Made up of 100 workers, the members of Textil Puerto Sauce brought the business back to life in 2014 to begin production. The factory produces card cloth, scarves, thread, and blankets. Now producing some 29,000 metres of fabric per month, they hope to reach 35,000 metres in order for production to reach sustainable levels. “Our main goal is to work together to remedy the weaknesses we have. We have faith that the textile industry can be profitable”, says Johnny Solahegui, president of the cooperative. “We’re not just looking for a business we can retire from, we want a business we can pass on to our children and grandchildren. To give them the certainty of having work, even if there are only 100 jobs now”, he adds.

The town’s history

Juan Lacaze has just 14,000 inhabitants. Historically the town has always had a strong industrial element, mainly thanks to its two large factories: FANAPEL (1898) and Campomar (1906), paper and textile manufacturers respectively. The two factories were major employers for the people living in the community.

In 1993 more than one thousand people were left without jobs when the Campomar factory closed down. But the following year, thanks to the Corporación Nacional para el Desarrollo (National Corporation for Development, in English) it reopened and was renamed Agolan. Twenty years later, at the same time as FANAPEL was also facing difficulties with the loss of one hundred jobs, Agolan went bankrupt and suddenly closed down.

After this new closure, the textile syndicate put forward a proposal to restructure the business as a cooperative and bring the factory back. For over a year the textile workers in Lacaze survived on meagre and ever-reducing salaries. After a never-ending number of negotiations backwards and forwards between Juan Lacaze and Montevideo, and the textile managers and different public authorities – some of them heated – the cooperative began to take shape. The Lacaze workers had one goal in mind: to take back the work that they and their ancestors had developed throughout the history of the town, make it a viable business once again, and be able to pass on the business to future generations.

Mariana Castro, leader of the cooperative, sees Textil Puerto Sauce’s main goal as giving employment to the people. But she also sees the challenges posed by going for the option of self-management. “In Juan Lacaze we face barriers. We’re a manufacturing town, what we know about is how to turn up to work, work an 8 hour day as before, with the boss in charge… But now we have to change our mind set, make concerted efforts to take on challenges seriously. If not we may as well not have worked for a year and a half for next to nothing”.

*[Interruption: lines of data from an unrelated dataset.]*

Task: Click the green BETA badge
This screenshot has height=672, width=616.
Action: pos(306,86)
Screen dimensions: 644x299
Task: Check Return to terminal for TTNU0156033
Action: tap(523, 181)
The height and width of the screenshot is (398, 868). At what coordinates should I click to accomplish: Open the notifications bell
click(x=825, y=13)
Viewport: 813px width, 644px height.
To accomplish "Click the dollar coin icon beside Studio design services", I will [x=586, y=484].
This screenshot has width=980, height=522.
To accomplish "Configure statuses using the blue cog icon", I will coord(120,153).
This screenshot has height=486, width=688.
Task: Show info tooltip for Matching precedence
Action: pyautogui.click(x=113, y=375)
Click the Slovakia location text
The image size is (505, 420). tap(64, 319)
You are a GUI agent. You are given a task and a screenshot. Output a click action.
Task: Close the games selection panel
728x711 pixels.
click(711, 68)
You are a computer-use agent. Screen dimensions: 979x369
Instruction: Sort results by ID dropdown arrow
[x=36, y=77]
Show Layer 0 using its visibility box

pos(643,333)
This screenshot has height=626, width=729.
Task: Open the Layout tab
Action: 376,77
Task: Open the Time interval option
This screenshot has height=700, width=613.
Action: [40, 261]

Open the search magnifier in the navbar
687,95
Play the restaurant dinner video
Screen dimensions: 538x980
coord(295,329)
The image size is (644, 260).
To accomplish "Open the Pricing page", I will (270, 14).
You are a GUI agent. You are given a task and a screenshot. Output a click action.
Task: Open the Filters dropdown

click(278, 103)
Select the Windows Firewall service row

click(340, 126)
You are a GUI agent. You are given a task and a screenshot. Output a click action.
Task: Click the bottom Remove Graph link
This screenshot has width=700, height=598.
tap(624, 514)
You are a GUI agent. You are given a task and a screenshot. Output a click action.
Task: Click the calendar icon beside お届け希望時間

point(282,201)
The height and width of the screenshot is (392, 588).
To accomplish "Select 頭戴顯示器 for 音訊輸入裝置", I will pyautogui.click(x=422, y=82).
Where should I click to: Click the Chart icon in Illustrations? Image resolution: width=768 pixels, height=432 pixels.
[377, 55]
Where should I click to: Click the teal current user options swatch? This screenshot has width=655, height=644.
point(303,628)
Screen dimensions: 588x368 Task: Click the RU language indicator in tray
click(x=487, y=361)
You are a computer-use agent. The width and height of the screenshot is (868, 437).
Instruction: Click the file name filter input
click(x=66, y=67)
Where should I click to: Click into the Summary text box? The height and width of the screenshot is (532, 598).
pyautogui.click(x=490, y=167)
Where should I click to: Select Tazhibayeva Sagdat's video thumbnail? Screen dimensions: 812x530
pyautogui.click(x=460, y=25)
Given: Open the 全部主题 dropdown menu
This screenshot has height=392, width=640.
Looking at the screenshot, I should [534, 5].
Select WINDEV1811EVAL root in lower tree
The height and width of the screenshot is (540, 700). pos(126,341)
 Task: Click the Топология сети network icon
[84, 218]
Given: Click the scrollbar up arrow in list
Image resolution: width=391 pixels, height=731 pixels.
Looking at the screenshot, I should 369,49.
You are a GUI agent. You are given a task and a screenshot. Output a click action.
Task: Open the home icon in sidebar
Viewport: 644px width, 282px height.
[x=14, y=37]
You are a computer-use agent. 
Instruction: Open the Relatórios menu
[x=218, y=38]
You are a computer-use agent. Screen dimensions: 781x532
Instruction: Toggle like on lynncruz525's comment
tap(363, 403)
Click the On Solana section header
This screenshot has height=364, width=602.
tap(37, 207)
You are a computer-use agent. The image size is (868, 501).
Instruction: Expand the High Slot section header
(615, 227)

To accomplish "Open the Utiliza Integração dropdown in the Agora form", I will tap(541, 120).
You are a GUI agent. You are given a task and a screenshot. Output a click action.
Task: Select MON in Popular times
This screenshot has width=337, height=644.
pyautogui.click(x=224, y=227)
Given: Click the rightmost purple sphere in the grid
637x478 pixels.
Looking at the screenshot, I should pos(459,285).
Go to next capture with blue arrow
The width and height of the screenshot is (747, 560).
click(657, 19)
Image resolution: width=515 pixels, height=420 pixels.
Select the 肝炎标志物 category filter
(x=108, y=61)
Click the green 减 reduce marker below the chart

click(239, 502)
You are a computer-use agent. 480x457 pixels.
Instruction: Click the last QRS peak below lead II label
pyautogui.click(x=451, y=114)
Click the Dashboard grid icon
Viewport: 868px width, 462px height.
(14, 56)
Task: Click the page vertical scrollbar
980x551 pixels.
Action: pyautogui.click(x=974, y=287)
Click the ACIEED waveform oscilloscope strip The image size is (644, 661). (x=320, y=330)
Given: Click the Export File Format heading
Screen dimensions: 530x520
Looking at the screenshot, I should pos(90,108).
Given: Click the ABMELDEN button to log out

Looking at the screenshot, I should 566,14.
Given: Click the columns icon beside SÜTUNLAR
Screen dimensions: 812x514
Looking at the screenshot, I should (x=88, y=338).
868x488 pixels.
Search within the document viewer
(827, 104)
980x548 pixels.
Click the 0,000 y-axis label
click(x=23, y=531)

For Castro the project presents an opportunity to pass on a real legacy to the people of Juan Lacaze. “We are textiles. I worked at Campomar for ten years, and it closed down out of the blue. A little more than a year later Agolan opened, but in 2013 it too closed down suddenly. It was a major blow. So a group of us workers, together with the Agolan syndicate, decided we’d look into forming a cooperative. The town is built around the factory. What we’re trying to do is make sure it stays alive and that the factory can go back to the way it was all those years ago.”